Trois ans après le tremblement de terre sans précédent qui a fait au moins 300 000 morts et encore plus de sans abris à Haïti, le monde pose la même question que celle qu’il a posée il y a six mois, un an, deux ans après le 12 janvier 2010.

Pourquoi trois ans plus tard, y a-t-il si peu de signes de reconstruction ? Des centaines de milliers de foyers et plus de mille écoles ont été détruites le 12 janvier 2010. Alors que le monde a promis près de 10 milliards de dollars en assistance, pourquoi y a –t-il eu si peu de reconstruction de logements permanents ou de nouvelles écoles ? Pourquoi, est-ce que trois ans plus tard près de 350 000 Haïtiens demeurent sans abri, vivant dans des camps de tentes pendant que des compagnies étrangères ouvrent maintenant de nouveaux hôtels de luxe coûtant des millions ?

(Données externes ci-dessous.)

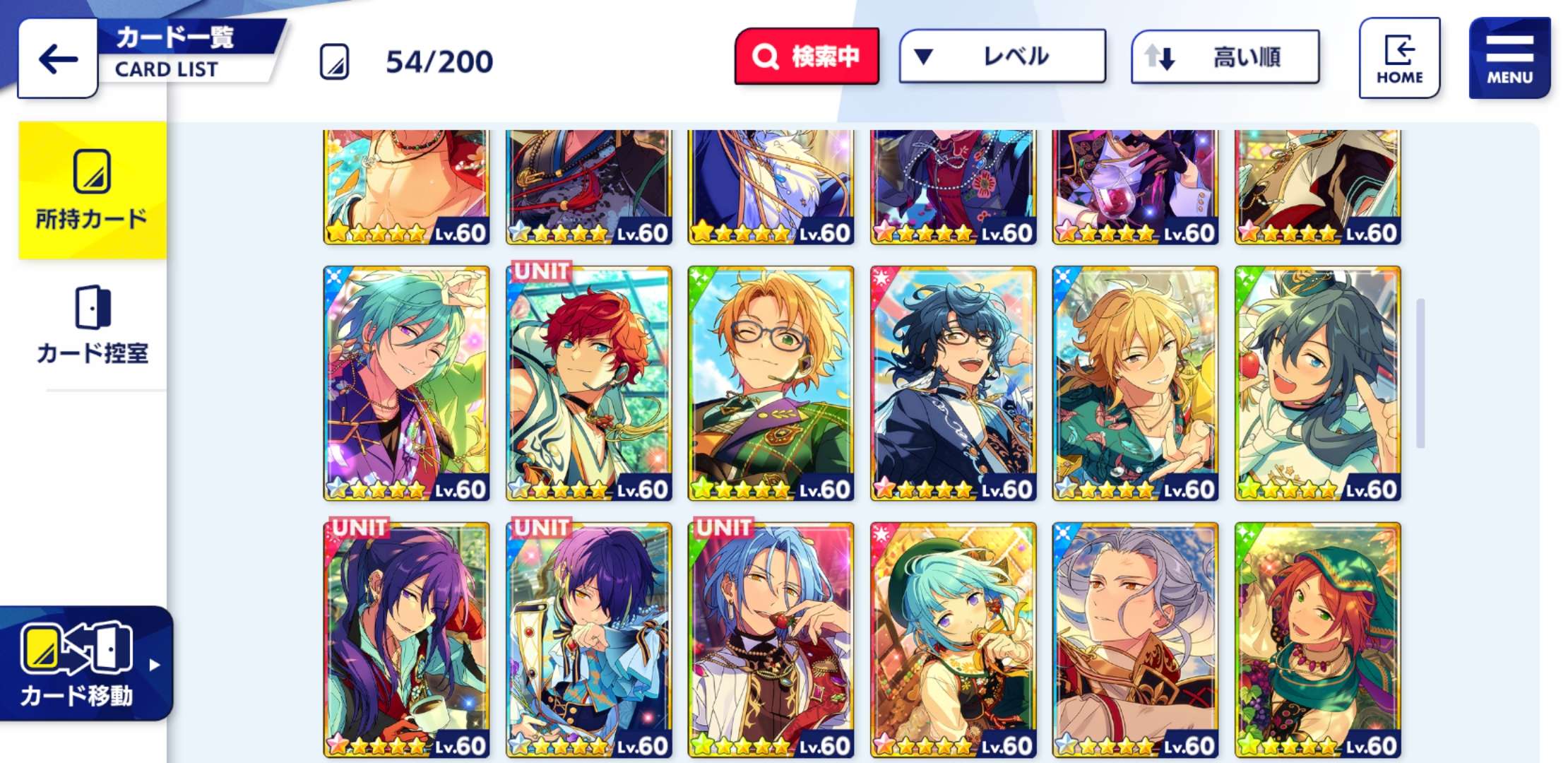Screen dimensions: 1568x763
Task: Click the dropdown triangle beside レベル
Action: coord(924,57)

La réponse, simple, à ces questions, est double. Ceux qui détiennent le pouvoir et les ressources susceptibles d’amener le changement à Haïti, n’ont pas la volonté de reconstruire le pays sur des bases inclusives et démocratiques. D’autre part, les efforts pour une authentique reconstruction ne pourront aboutir aussi longtemps que Haïti sera gouvernée par un gouvernement que le peuple n’a pas choisi, aussi longtemps qu’elle sera sous occupation militaire.

Un rapport récent publié dans le New York Times fait état d’une contribution internationale pour assister les victimes du tremblement de terre et pour aider à la reconstruction et, ce faisant, critique légèrement les organisations non gouvernementales (ONG) [1]. Selon les estimations du Times, des 7,5 milliards de dollars qui ont été déboursés à ce jour à des fins d’aide, la moitié a été dévolue à l’aide d’urgence, y compris celle destinée à des abris (c'est-à-dire des tentes), des cliniques, des écoles et à l’assistance alimentaire d’urgence. De la moitié restante, une petite partie a été allouée à de la véritable reconstruction.

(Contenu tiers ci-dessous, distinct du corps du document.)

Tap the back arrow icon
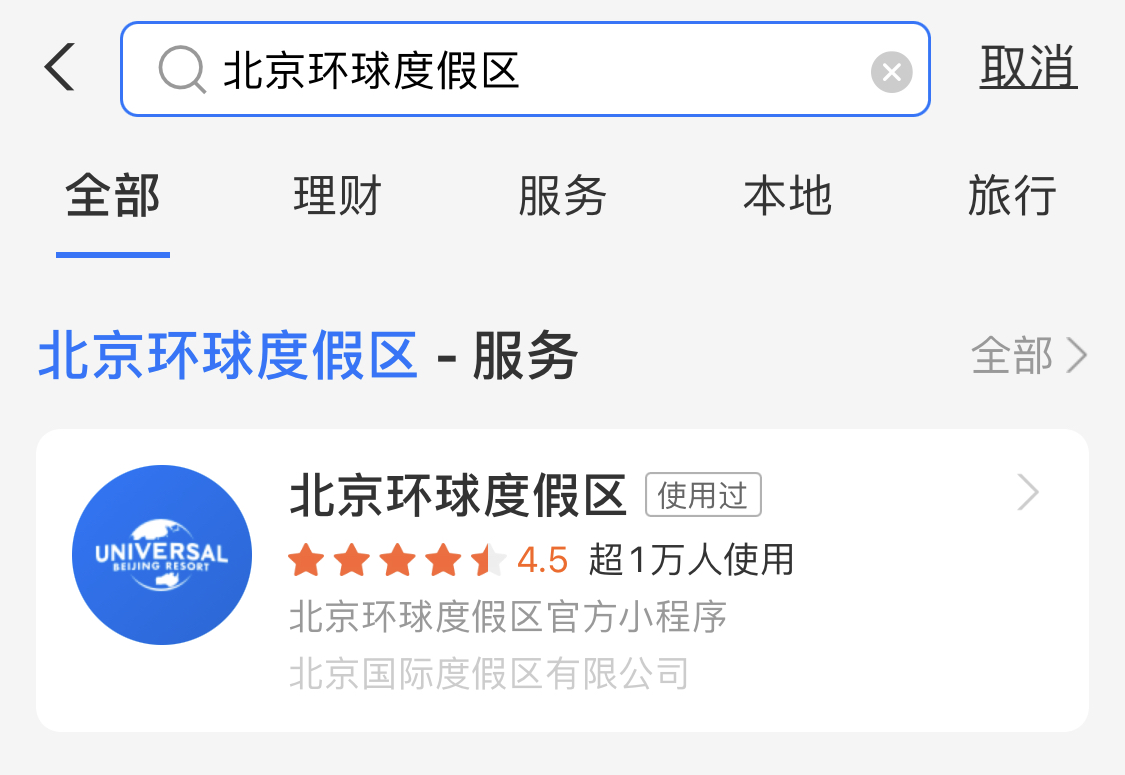1125x775 pixels. coord(60,67)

Toutefois, la majeure partie des survivants du tremblement de terre n’a toujours pas bénéficié de cette aide de façon significative. La plus grande partie de l’argent est partie vers les ONG étrangères et les contractants privés pour qui le tremblement s’est avéré immensément profitable. Lorsque ces groupes dépensent l’argent récolté, un pourcentage significatif est absorbé par des frais administratifs avant même qu’ils parviennent aux Haïtiens pour qui ces fonds étaient ostensiblement prévus. Oxfam, par exemple, a dépensé plus d’un tiers de son budget de 96 millions de dollars (sur une période de deux ans) pour des frais de gestion. De plus, les Haïtiens ont exprimé leur indignation sur la façon dont les ONG et les contractants privés ont généré une hausse du coût de la vie depuis le tremblement de terre. Pendant que leurs employés louent des appartements coûteux, circulent dans des voitures flambant neuf et font leurs achats dans des épiceries auxquelles la plupart des Haïtiens n’ont pas accès, une famille de Port au Prince s’estime chanceuse si elle peut avoir au moins un repas par jour.

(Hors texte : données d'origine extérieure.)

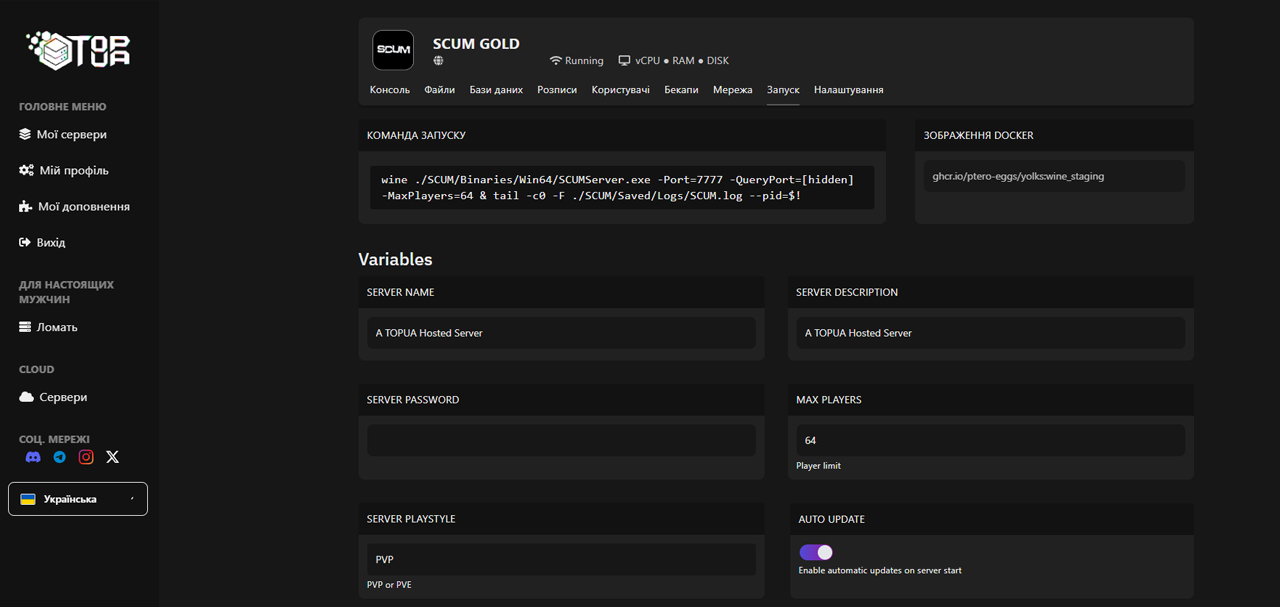Focus the Server Name text field
Viewport: 1280px width, 607px height.
(x=561, y=333)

Un rapport du Centre for Global Development confirme l’évaluation du New York Times qui dit que la reconstruction des infrastructures haïtiennes a été lente, en grande partie parce que les récipiendaires de l’argent pour l’assistance ont été le plus souvent des groupes étrangers qui n’ont pas mis la priorité sur la reconstruction. [2] Le rapport du Centre for Global Development est allé plus loin que le New York Times dans ses estimations et révèle que 9,4 milliards de dollars ont été déboursés depuis 2010 et que la majeure partie est revenue aux donateurs, aux ONG étrangères, aux contractants privés et aux Nations Unies.

LE MANQUE DE VOLONTE

Malgré tous les chiffres fournis par le New York Times et les rapports du Centre for Global Development, on passe à côté des raisons fondamentales du manque de progrès en Haïti depuis le tremblement de terre. Dans son article publié par le New York Times, Deborah Sontag attribue la quasi absence de reconstruction à l’immensité de la tâche, à l’ambition excessive des donateurs et des organisations, à la "faiblesse et à la volatilité" du gouvernement haïtien. Elle rapporte comment des millions de dollars ont été siphonnés par des réunions de planification qui n’ont jamais produit de résultats tangibles et comment une poignée de projets qui ont finalement été mis en œuvre- comme la construction de 750 maisons payée par les Américains à Caracol- ont été abandonné avant même qu’ils soient à moitié aboutis.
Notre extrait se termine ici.